Brachycephalus mariaeterezae is a species of frog in the family Brachycephalidae. It is very tiny and was one of seven new species described by LF Ribeiro and a team of scientists from the Mater Natura - Instituto de Estudos Ambientais in Brazil. Like all species in its genus, it is found in a very small strip of Atlantic Forest in the southeastern coast of the country, and has a vibrant colour pattern. The speciation seen in this genus is thought to be a byproduct of the rift between the valley versus mountain terrain and its particular microclimates, to which they are adapted. It might be in population decline due to habitat loss. Its name honours Maria Tereza Jorge Pádua, a Brazilian environmentalist.

==Description==
It is distinguished from its cogenerate species by having a robust body, bufoniform, its adult length measuring between 10.4 to 13.4 mm, and a rough dorsum.

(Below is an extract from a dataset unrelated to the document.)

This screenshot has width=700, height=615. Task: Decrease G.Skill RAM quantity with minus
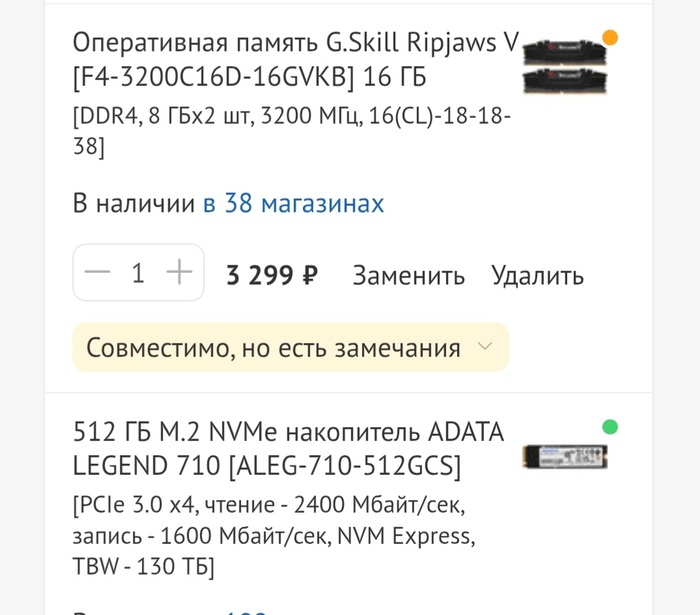click(x=97, y=273)
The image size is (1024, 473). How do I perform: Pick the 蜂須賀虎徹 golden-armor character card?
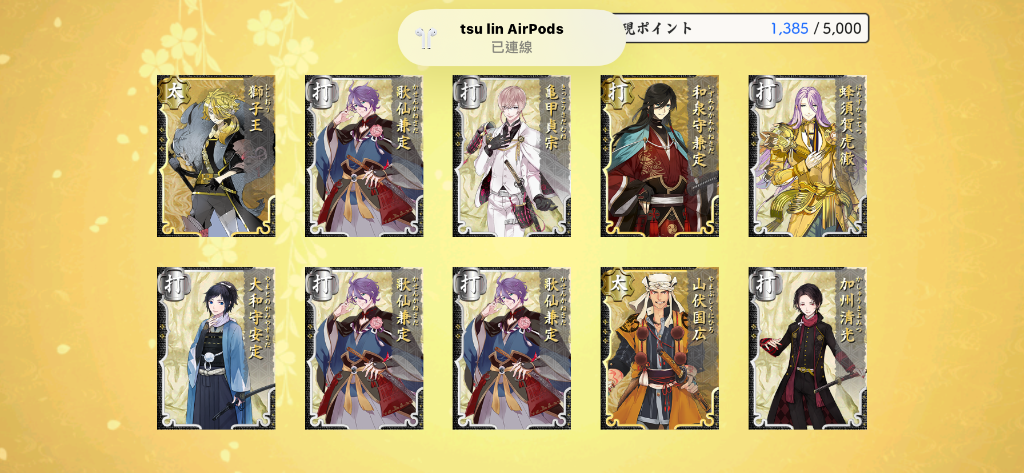(x=808, y=155)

It has a yellowish background colour, and possesses small brown spots, particularly on the sides of the body and belly and a prominent irregular light-blue stripe on the dorsum of the head and its body (all along the back); it also has small dark spots distributed irregularly throughout its arms and legs; the skin on its dorsum shows no dermal co-ossification.

==Distribution==
The species is known only from its type locality, specifically at the Reserva Particular do Patrimônio Natural Caetezal, located in the top of the Serra Queimada, State of Santa Catarina.